Now LLU seems to be "nice", I could get faster broadband and better capacity with it. However because I don't have it doesn't mean that I should just settle with BT, and I haven't.

If I trusted that SamKnows site alone I could come away with the impression that I have no choice other than BT as they are the only listed company at my local exchange. That's not true and could lead someone to make very uninformed choices about their line and broadband provision.

So regardless of what the SamKnows site says you can and should look elsewhere for your service providers.

tokyonambu · 29/07/2010 10:20

There's a whole assemblage of equipment and services involved in broadband. In non-LLU environments, the vast majority of it comes from BT.

As you realise, Sky are paying BT Wholesale for a wholesale broadband service on your behalf, but they're just an intermediary. A powerful intermediary, though: if BT screw you around as a direct customer, it's just you v them, whereas if BT screw Sky around on your behalf that's the sort of thing Ofcom take a very dim view of.

But it's BT's copper, BT's exchange equipment and BT's backhaul from the exchange. The operation of that equipment is BT's call, and all your ISP can do is choose from the menu of options. Samknows started out as a survey of line speeds, and in a non-LLU environment, the synch speed between the exchange and the customer will be independent of the customer's choice of operator.

In the case of LLU, the copper's (usually) BT's, but everything else is the LLU operator's. That means that they can offer something fundamentally different to BT (O2's LLU offering is very different to BT's) and the line speed may vary quite radically with different engineering trade-offs and/or willingness to mess about to get the last few percent.

And other stuff: BT won't, last time I checked, sell ADSL 2+ Annex M as a wholesale product, whereas O2 have it as an option on some of their residental packages: if you find slow uploading frustrating, you might be willing to trade 2Mbps of downstream for an extra 0.5Mbps of upstream, and O2 can offer that choice in LLU. O2 will all sell you service in exchanges where they don't have LLU, but they can't offer Annex M.

BadgersPaws · 29/07/2010 10:41

I'm not arguing against LLU at all.

What I am saying is that the SamKnows does not tell you who you can get as a phone and broadband provider (from a consumers point of view, that is who they pay the bills to).

It can highlight if you have some choices of LLU provision but you still have a whole lot of other non-LLU options that they don't seem to list.

I would just hate for someone to see that SamKnows page for their exchange, see BT listed as their only option with every other provider having a big cross by them and think that therefore they have to stick with BT.

tokyonambu · 29/07/2010 10:44

You're right.
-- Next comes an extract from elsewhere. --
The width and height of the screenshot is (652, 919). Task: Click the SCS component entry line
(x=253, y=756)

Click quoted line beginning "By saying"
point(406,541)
Are people really using Samknows as a buyers' guide like that? If so, that's bad.

BellevilleRendezvous · 29/07/2010 16:55

this is what happens when technologically illiterate people like me post on this board!

OP posts:
NetworkGuy · 31/07/2010 20:43

Glad I didn't post my other two part completed ones then! Oh, and for BP - who uses (or even suggests) using SamKnows for consumer choice of ISPs? It's a site with technical info in summary form which is just a convenient collection of info that doesn't seem to be available anywhere else.

For user choice I'd suggest www.net4now.com (previously net4nowt when it was set up with 0845 dial-up ISPs), ISPreview.co.uk and ThinkBroadband.com (previously ADSLguide.org.uk)
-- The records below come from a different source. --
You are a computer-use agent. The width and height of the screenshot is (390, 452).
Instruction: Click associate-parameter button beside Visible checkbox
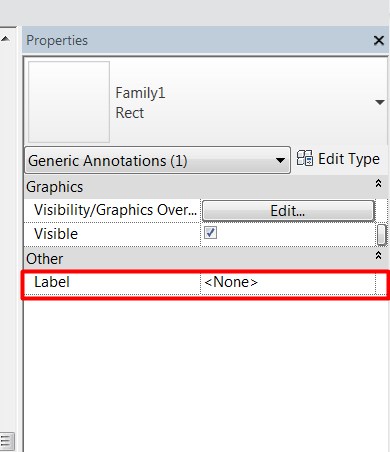382,234
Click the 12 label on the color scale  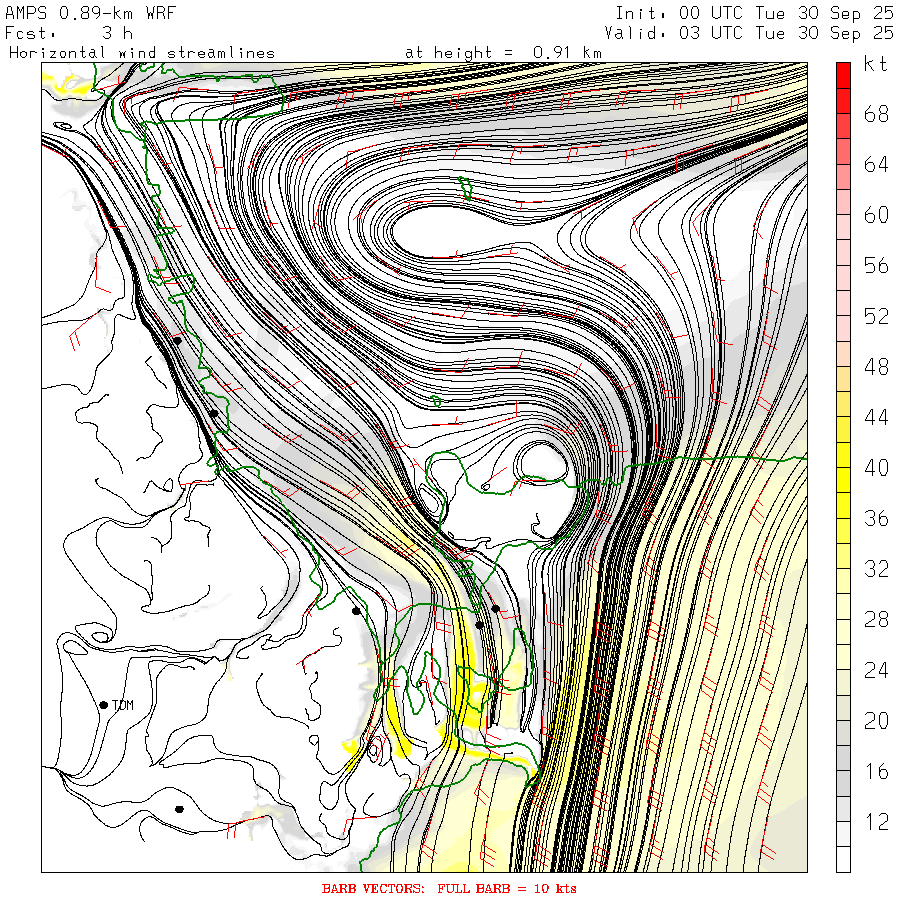point(876,822)
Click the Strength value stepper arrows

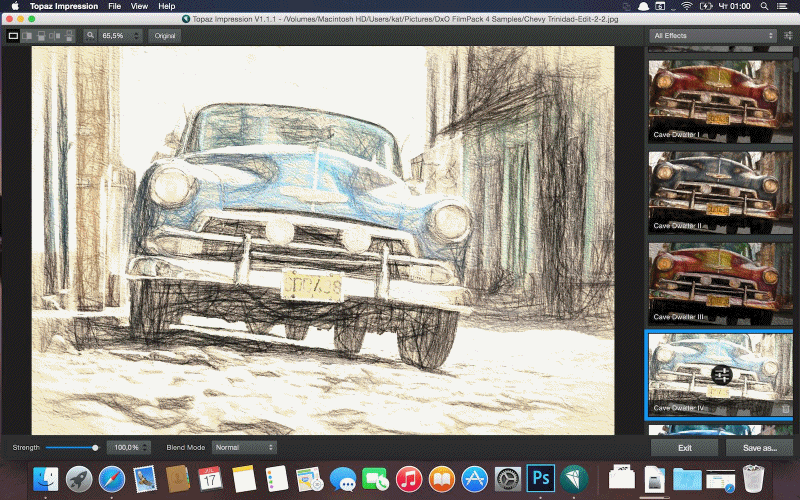[146, 447]
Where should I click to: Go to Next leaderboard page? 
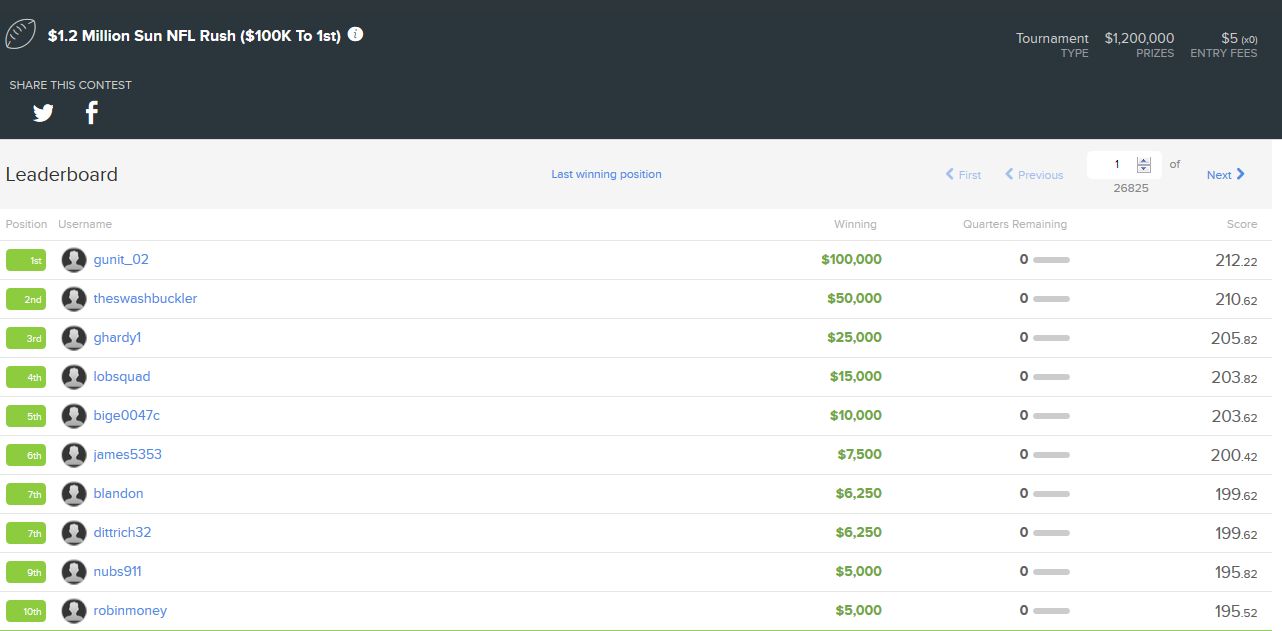[1225, 175]
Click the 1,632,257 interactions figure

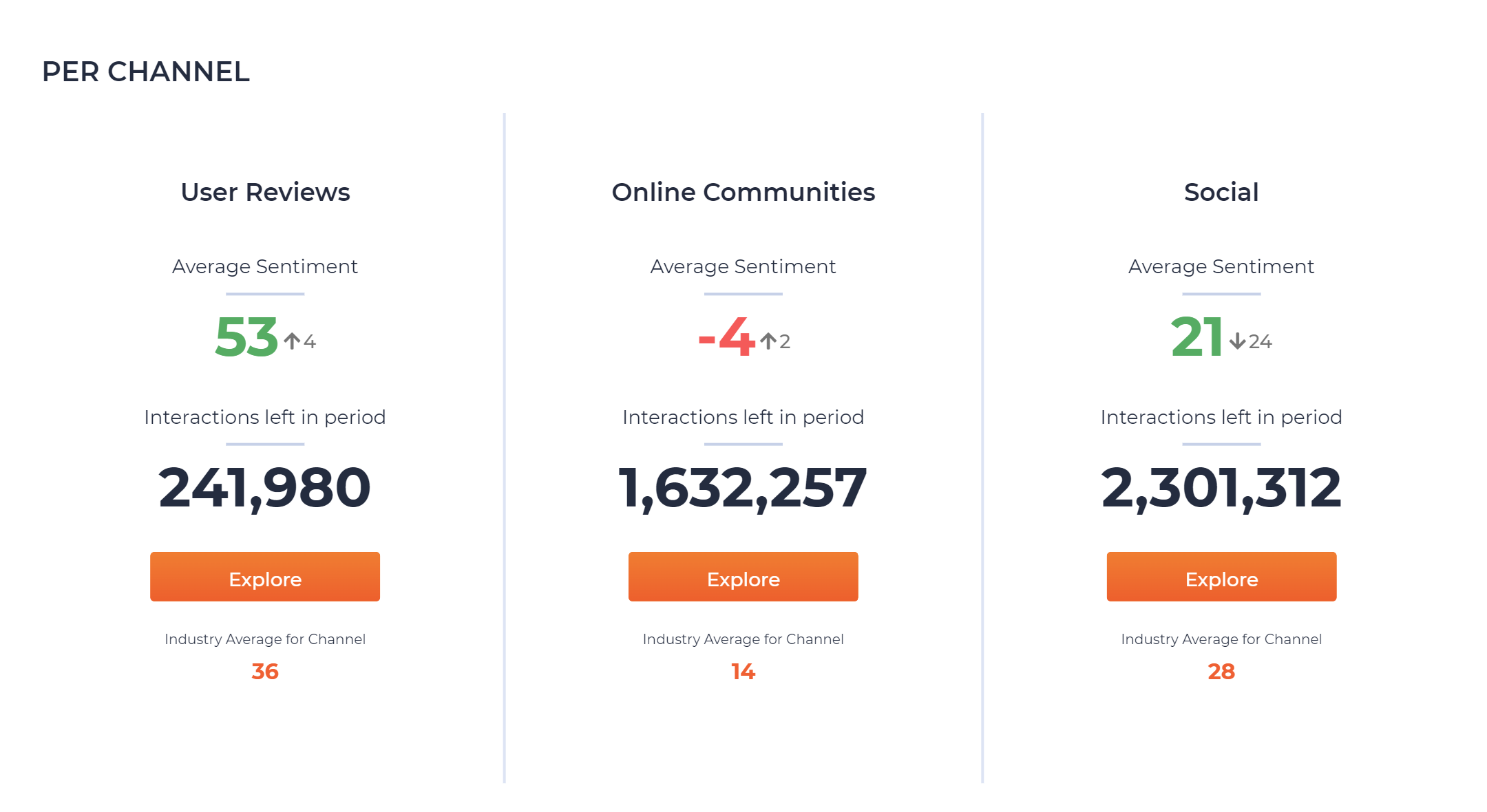click(x=744, y=488)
There are, of course, quite a number of other websites, but the majority work on a commission basis (up to 50 pounds per signup) and are therefore limited in what they even list. A number have approached me to use domains I have registered to point to them, with no cash coming my way (but I wouldn't play ball with them, and certainly won't give them publicity by naming them).

Unfortunately too many 'comparison sites' gain credibility by associating themselves with some of the media (eg newspaper web sites). With the numbers of loyal readers and the fact they think the newspaper is trustworthy, they are given the idea they get a good deal, while the newspaper and comparison site get cash for selling them a service that may well not be ideal or best value for their needs.